**RECORDED INFORMATION**:
○ ○ ○ ○ ○ ○ ○

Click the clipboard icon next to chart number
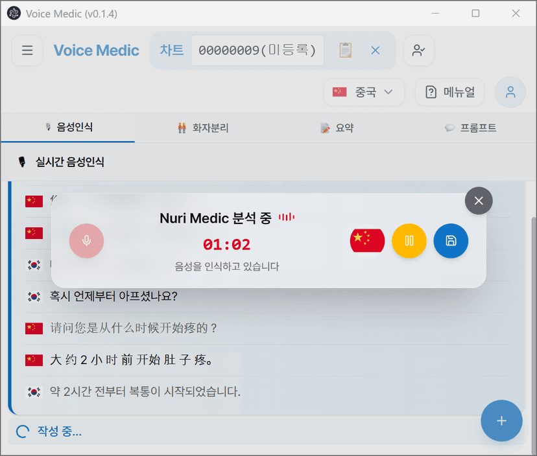[x=345, y=50]
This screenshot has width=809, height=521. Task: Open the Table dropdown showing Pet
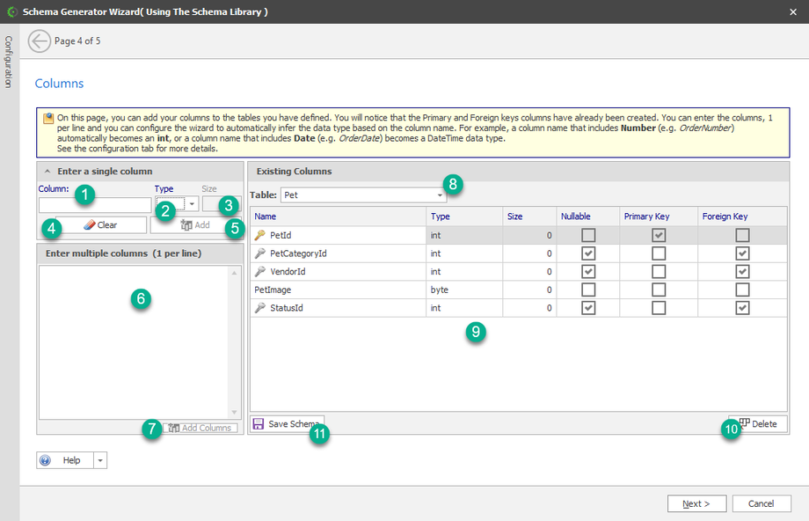click(x=440, y=194)
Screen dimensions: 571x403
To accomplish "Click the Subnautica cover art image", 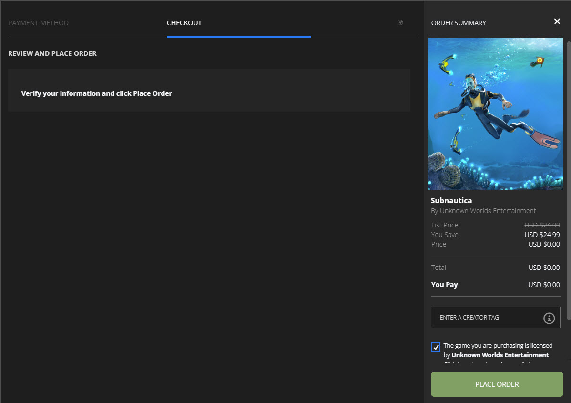I will click(x=496, y=114).
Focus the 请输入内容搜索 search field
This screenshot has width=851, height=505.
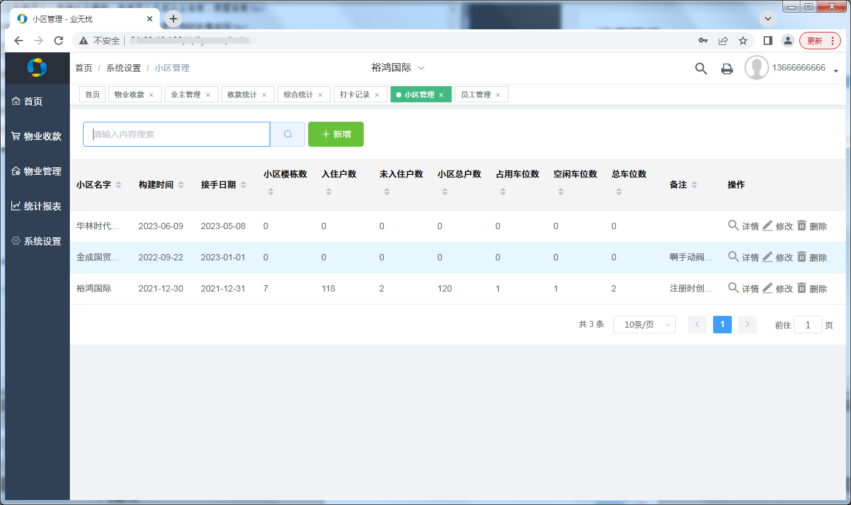pyautogui.click(x=177, y=134)
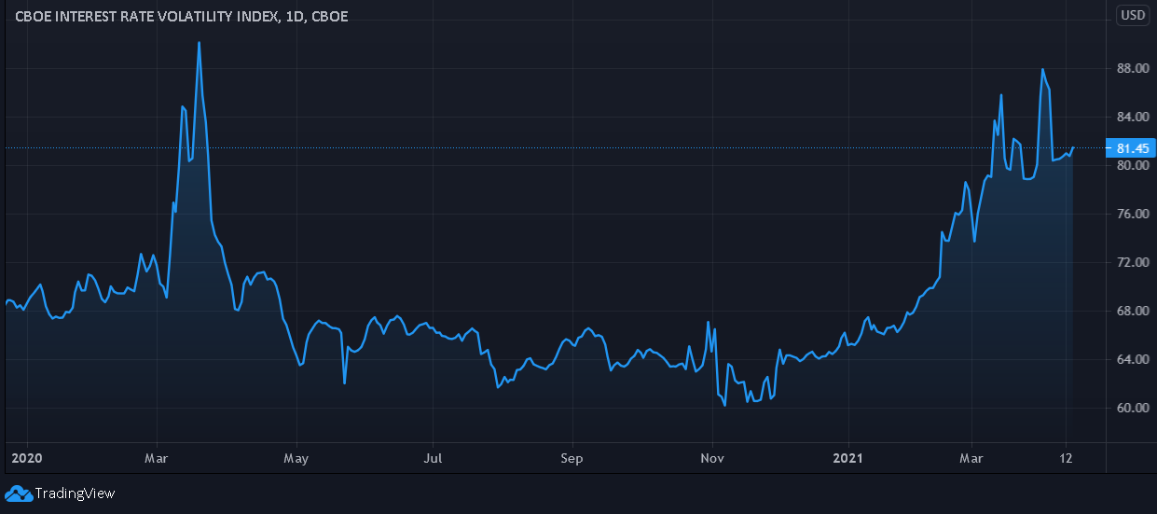Select the 12 date label on time axis
The height and width of the screenshot is (514, 1157).
(1067, 458)
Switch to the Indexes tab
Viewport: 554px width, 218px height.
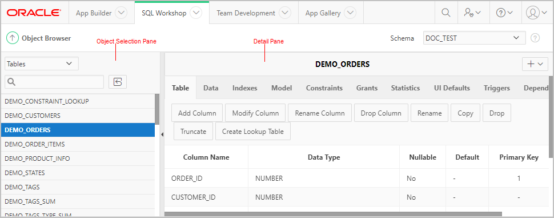[244, 88]
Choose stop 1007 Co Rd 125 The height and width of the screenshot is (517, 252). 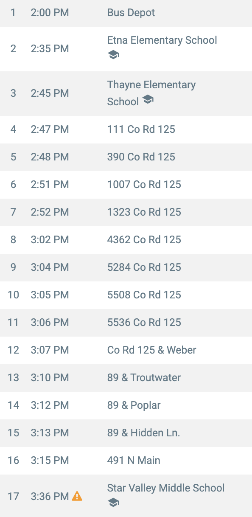tap(126, 184)
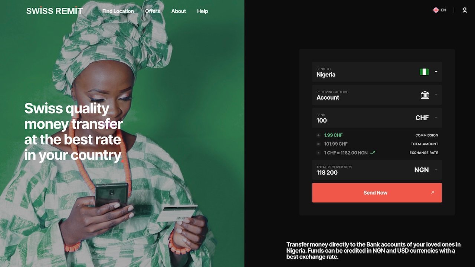Click the plus icon beside commission amount
The height and width of the screenshot is (267, 475).
click(318, 135)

○ ○ ○ ○ ○ ○ ○

Treating the line with "Screen dimensions: 571x403" as the last line to include, retype the records exactly from their first line, excluding pictures.

Click the clipboard icon next to chart number
[x=345, y=50]
This screenshot has width=809, height=521. Task: Open the Table dropdown showing Pet
click(x=440, y=194)
Screen dimensions: 571x403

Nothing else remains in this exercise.